The discovery of a copper cylinder, which has the year ‘1818’ and word ‘danger’ inscribed on it alongwith a skull and crossbones sign, at Bhagabangola in Murshidabad district on August 6 has created a flutter among scientists and the state administration.
The Murshidabad district police recovered the cylinder from two smugglers, who claimed to have bought it from a trader of antiques. Police then called scientists of Variable Cyclotron Energy Centre under Atomic Energy Commission at Salt Lake to examine whether there was any radioactive object inside the cylinder.
The object is believed to be dating back to the era of East India Company.

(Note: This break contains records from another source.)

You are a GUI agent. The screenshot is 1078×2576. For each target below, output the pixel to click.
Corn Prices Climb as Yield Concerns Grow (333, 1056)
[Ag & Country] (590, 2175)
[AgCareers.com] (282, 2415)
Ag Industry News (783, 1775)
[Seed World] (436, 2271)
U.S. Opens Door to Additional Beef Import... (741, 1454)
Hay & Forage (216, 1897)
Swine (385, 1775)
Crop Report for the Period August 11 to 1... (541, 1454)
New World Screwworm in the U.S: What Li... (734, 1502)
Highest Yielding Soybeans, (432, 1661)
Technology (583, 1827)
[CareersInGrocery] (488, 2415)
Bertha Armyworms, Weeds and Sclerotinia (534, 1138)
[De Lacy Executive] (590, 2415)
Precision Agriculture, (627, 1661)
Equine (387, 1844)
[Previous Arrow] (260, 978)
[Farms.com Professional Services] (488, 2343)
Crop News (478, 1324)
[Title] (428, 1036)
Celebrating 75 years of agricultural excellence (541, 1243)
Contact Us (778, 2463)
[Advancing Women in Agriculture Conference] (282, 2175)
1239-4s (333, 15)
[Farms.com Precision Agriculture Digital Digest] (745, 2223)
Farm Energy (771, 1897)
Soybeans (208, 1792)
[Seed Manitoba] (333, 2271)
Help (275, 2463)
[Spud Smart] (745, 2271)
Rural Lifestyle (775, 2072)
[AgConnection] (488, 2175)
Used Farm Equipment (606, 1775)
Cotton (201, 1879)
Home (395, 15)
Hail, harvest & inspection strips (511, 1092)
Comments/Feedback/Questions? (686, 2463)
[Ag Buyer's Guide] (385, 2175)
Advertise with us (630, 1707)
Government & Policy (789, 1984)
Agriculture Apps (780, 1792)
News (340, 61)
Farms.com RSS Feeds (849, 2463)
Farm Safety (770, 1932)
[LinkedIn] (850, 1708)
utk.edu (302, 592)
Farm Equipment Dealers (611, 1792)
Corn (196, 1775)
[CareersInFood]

“On August 6, I received a call from Superintendent of Murshidabad Police Humayun Kabir who wanted the object to be examined for radioactivity. I told him to get it brought here, but he said they had quarantined the cylinder and policemen were afraid to go near it. On August 7, I sent a team of scientists, armed with protective gear. They found an electronic device placed inside the hollow object. It might be old. Only archaeologists can date it. But we can vouch that there was no radioactive object inside it,’’ D K Srivastav, director of the Centre, told The Indian Express.
When contacted, Humayun Kabir said more investigation was needed to determine the age of the object. “Now we will either send it to ASI or some other agency because more tests need to be done. But, now we can heave a sigh of relief as it is not radioactive,’’ Kabir said.
Antiques are periodically discovered from Murshidabad which was seat of the last Nawab of Bengal presidency, Siraj-uj-Daulah who was defeated by an English army led by Robert Clive in the Battle of Plassey in 1757.
Two days later at Bhagabangola itself, Siraj was caught and beaten to death by Miran, son of Mir Zafar, a general in the Nawab army. After Siraj, Mir Zafar became the Nawab of Bengal, Bihar and Orissa.
Even during the Gupta period (4th century-5th century), times of King Shasanka, the Paul dynasty and Sen dynasty, (6th century-13th century) Murshidabad (then Karna Subarna) and its adjoining areas were prosperous areas with flourishing trade and booming agriculture.